* _Saved data entries_
....

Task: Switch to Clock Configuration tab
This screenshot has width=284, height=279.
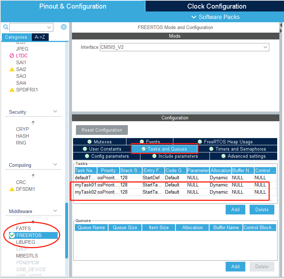Action: [x=216, y=6]
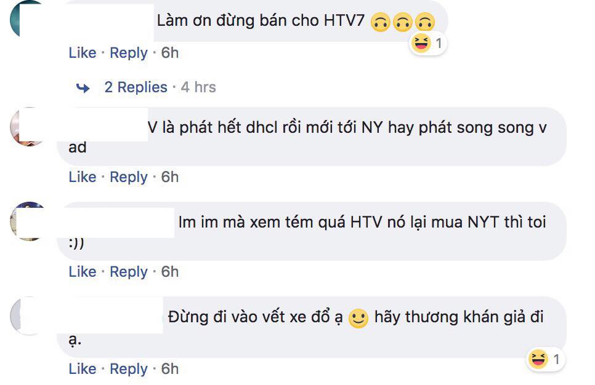This screenshot has width=595, height=385.
Task: Reply to the 'phát hết dhcl' comment
Action: point(129,177)
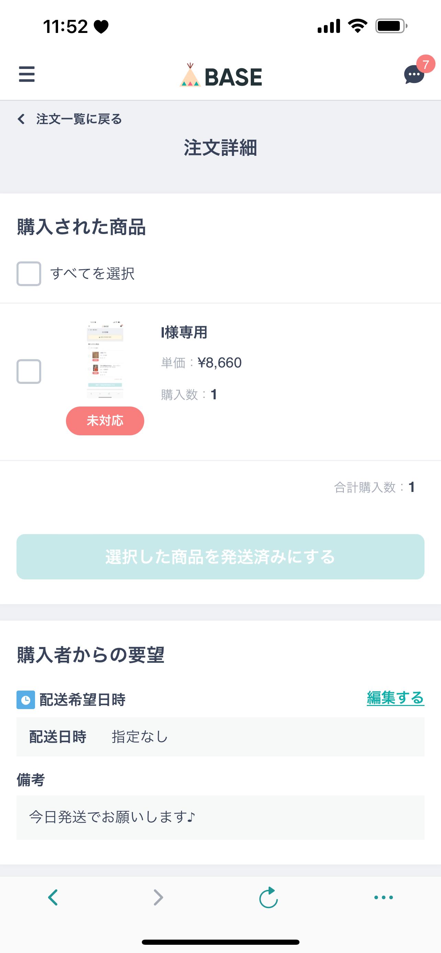
Task: Check the すべてを選択 checkbox
Action: [29, 274]
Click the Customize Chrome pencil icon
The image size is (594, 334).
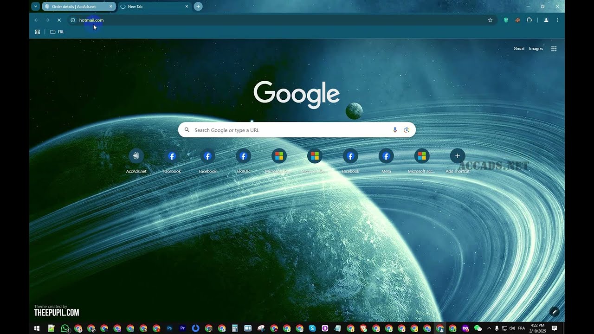tap(554, 312)
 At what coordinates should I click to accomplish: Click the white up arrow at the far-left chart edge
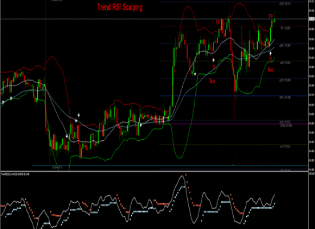[x=3, y=102]
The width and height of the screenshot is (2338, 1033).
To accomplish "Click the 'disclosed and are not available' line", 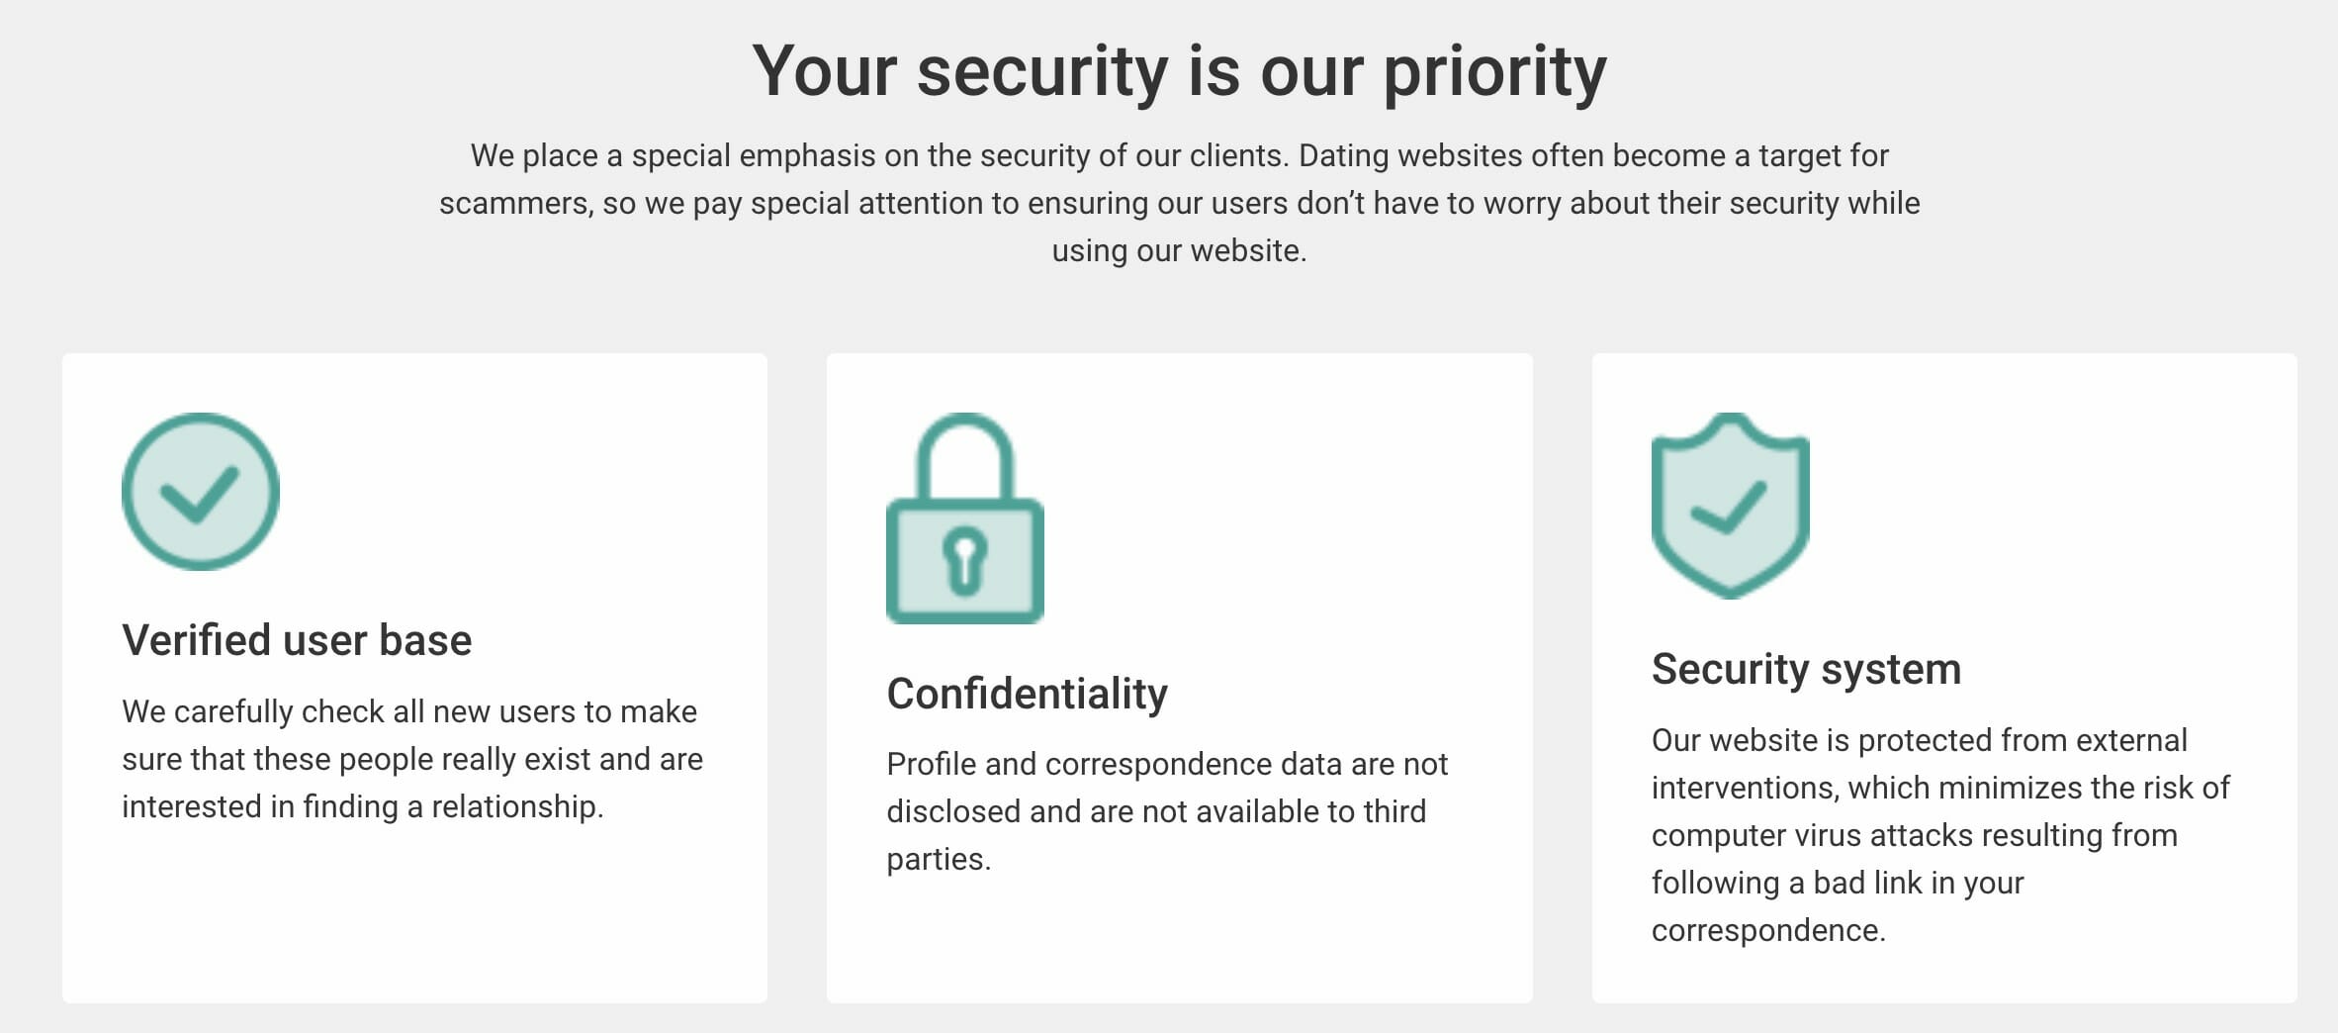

....

The required result is an exact copy of the lines from the line containing "The width and" through the end of the entries, with every picture left out.

* _Expected answer_
The width and height of the screenshot is (2338, 1033).
To accomplish "Click the 'disclosed and are not available' line", 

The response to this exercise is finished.